The Unreal Person: Portraiture in the Digital Age is a cacophony of hallucinations, a psychedelic kaleidoscope of deception. These artists face the constant bombardment of the hyperreal world of simulacra. They are transformed and they make portraits that illuminate the epiphanies of that experience. They use the omnipresent instrument of our age, the computer, to create mutations that inform issues of identity, meaning, culture, gender, fantasy, art making and politics. Portraiture is fiction, and we can choose to reveal ourselves, like Dorian Gray, in any form that we wish. According to Baudrillard, "We live everywhere already in an 'esthetic' hallucination of reality." 3

Since the 1980's the entire process in which photographic images are captured, produced, and stored has changed. The analog photograph was a precise recording of the world created by unbroken subtle gradations of light captured on film. These images were executed by the use of a camera that recorded the exact image perceived by the photographer as he looked through the lens and snapped the picture. They were a precise record of 'reality'. 'The camera does not lie,' we were told. We believed what we saw. Photography was our tool for documenting the world. The technical manipulation of images was difficult and not part of predominant photographic practice. When these manipulations were attempted, they were usually obvious to the human eye.
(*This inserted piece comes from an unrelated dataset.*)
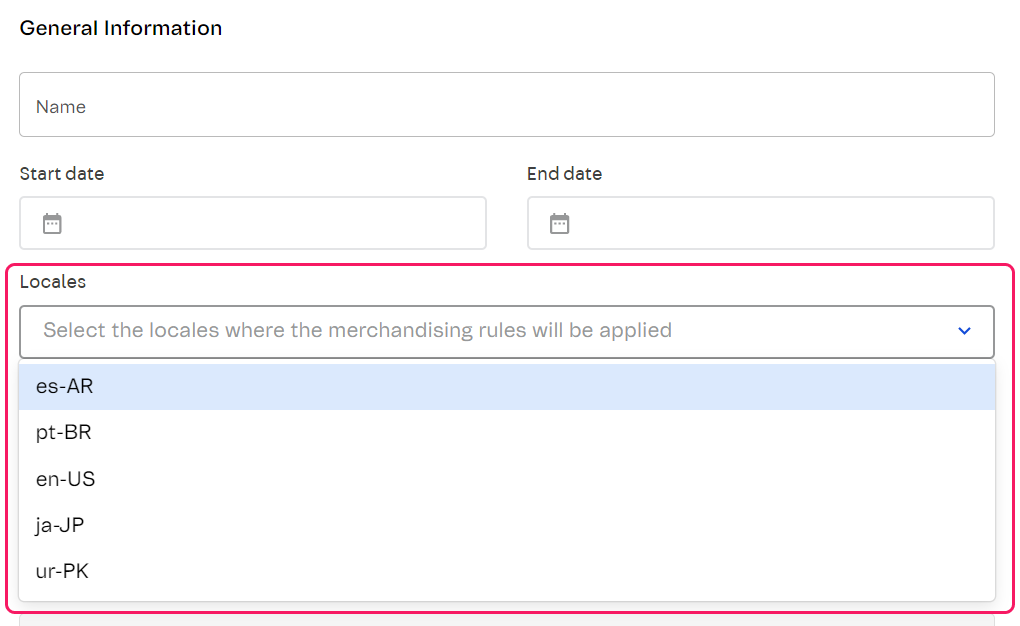Choose pt-BR from the locales list

64,433
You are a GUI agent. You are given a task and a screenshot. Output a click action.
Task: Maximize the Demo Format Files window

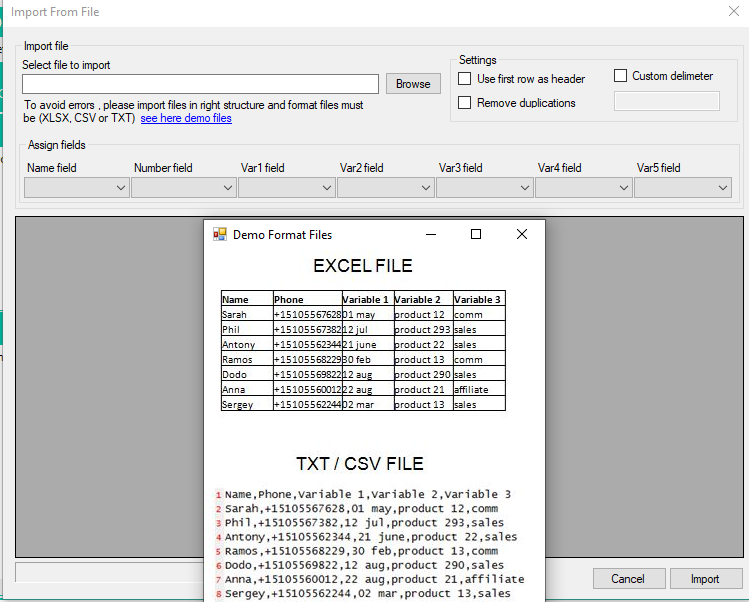point(476,234)
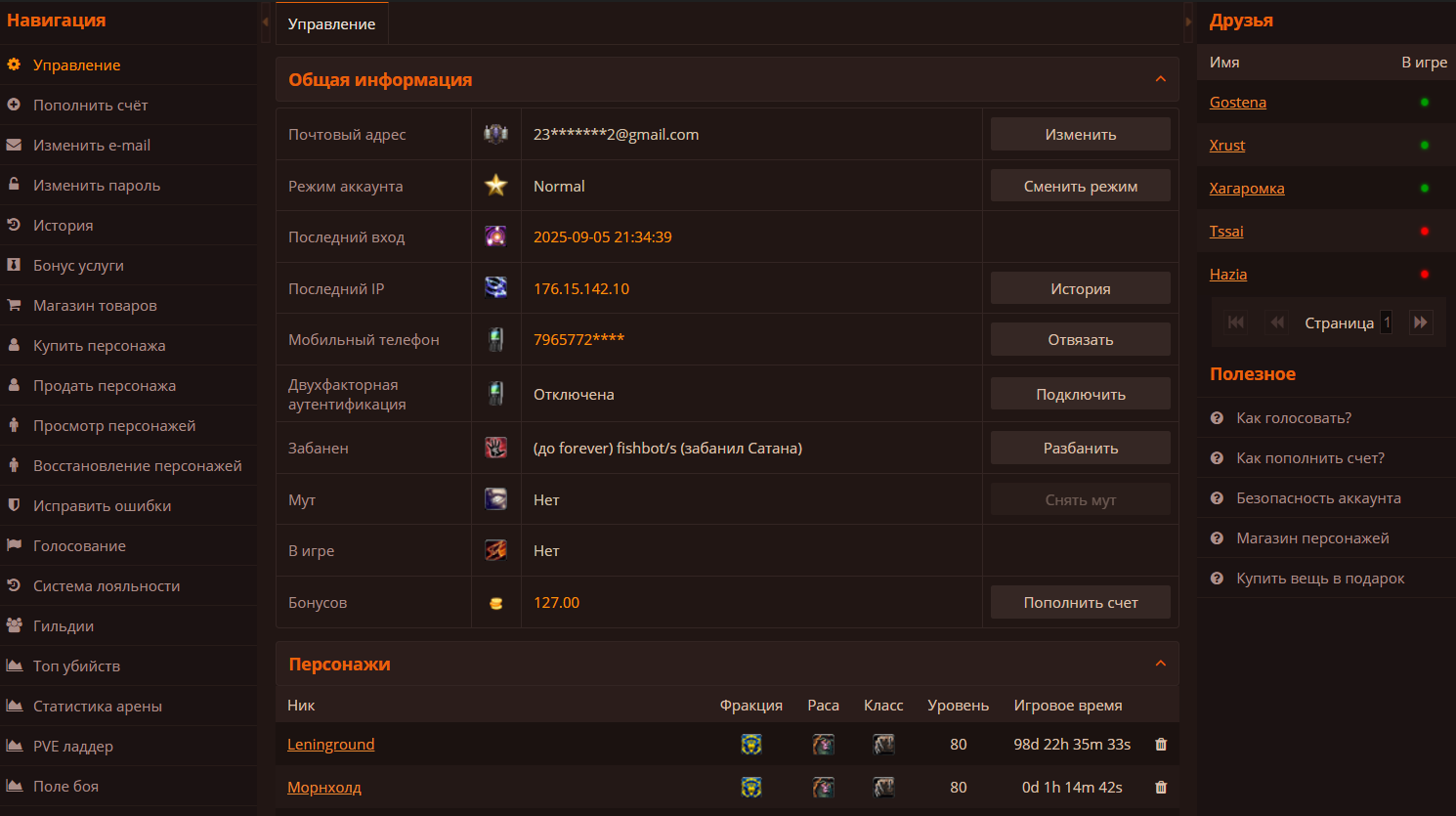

This is no longer the case. Photography has entered a brave new era. It has become as liquid as painting. The effects and images that can be created are limited only by the imagination. The difference is that these images appear 'real' in a way that painting, because of its surface, does not. However, they are in fact 'unreal'. Photography has become seamless collage. These extraordinary changes in our culture and artistic practice have been made possible due to the proliferation of powerful personal computers, graphic interfaces and image manipulation software which first came to public awareness in the later 1980's and whose uses have grown exponentially in the 1990's. Our information age has brought an explosion of sources of images that are as available to artists as they are to the public. These images are then scanned into the computer and become fodder for the artist to interpret.

Our unequivocal cultural narcissism is particularly revealed by the ubiquitous erasure of what are considered 'flaws' in the appearance of ideals in popular media. Photographs are routinely retouched digitally to erase any 'unevenness of tone', wrinkles or lines or other 'imperfections'. These faces and bodies are often resculpted digitally to create ideals of 'beauty' and 'perfection' unattainable in real life at any age. These alterations are undetectable to the viewer so that when we look at ourselves in the mirror, we continuously pale by comparison.

There is an extremely eerie and visually intense quality to many of the images in the Unreal Person: Portraiture in the Digital Age. The exasperation of artists within the excessive production of idealized imagery is eloquently revealed in this exhibition. The ordeal of society is reflected back in a parodic mirror of cultural visual output. The fictional people depicted here present themselves in a sort of Kafkaesque vision of a hyperreal world created by man rather than the earlier version of the Dantesque nightmare created by God.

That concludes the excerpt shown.